Secure in my lifetime appointment, Minna and I set up a proper home in a spacious house on Ostra Allee, furnished with a concert grand piano, a stately writing desk, and the only possession that would stay with me my whole life: a Cornelius title page for the Nibelungen in a Gothic frame. I built a systematic library of German medieval literature, world history, poetry, hoping to finally do serious, productive study now that my official duties were light, Lüttichau gave me unusual consideration. I took a holiday in Toplitz that summer with Minna and my mother, who needed the baths for her gout, and read J. Grimm’s German Mythology, a scattershot collection of perished medieval legends that sparked my imagination for Tannhäuser.

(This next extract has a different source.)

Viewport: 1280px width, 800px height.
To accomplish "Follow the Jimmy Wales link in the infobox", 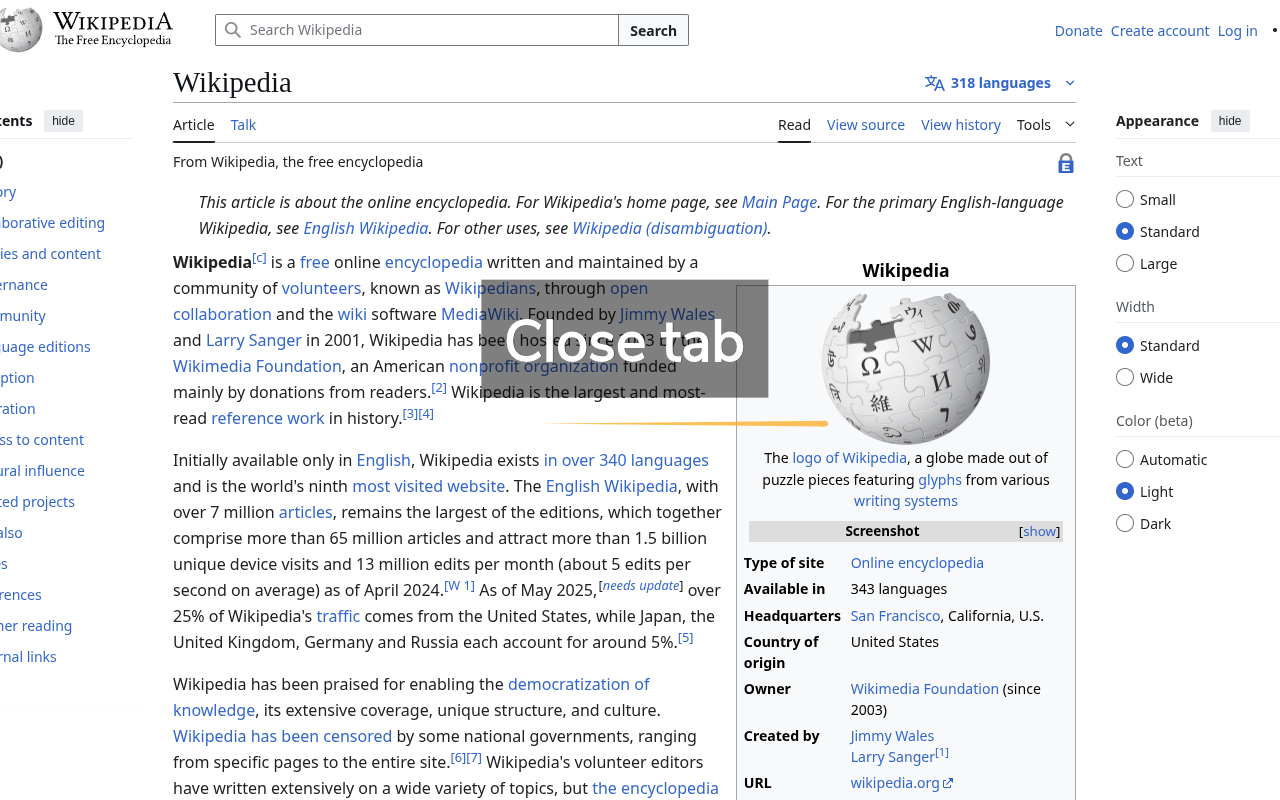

I sketched the Venusberg music in my head, had fits of excitability and brain rushes, took a trip to Prague to recover, came back and finished the first act of Tannhäuser in January 1844.
When I got back from Hamburg, dispirited and worn out from constant colds, I finally got to conduct Beethoven’s Pastoral Symphony for the famous Palm Sunday concerts in the chapel, a dream I’d had for months. The orchestra seating was a disaster, leftover from the Italian conductor Morlacchi who’d favored it over Weber, but we got a performance beyond expectations, the first time I truly felt Beethoven’s prolific strength, my friend Kockel cheering me on from the wings. It was the only bright spot in a month of drudgery, forced to conduct inferior, unrehearsed performances of Mozart and other repertoire pieces that left audiences disappointed, Reissiger comfortingly telling me I’d soon get used to the “inevitable fate of a conductor” and have a belly as round as his. I’d also gotten a close look at Mendelssohn’s terrible interpretation of his own St. Paul earlier that year, and when he nodded at me during Reissiger’s butchered tempo of Beethoven’s Eighth Symphony minuet, taken at a waltz pace instead of a proper minuet, I realized he had no real feeling for the music at all, an opinion later confirmed by Schumann.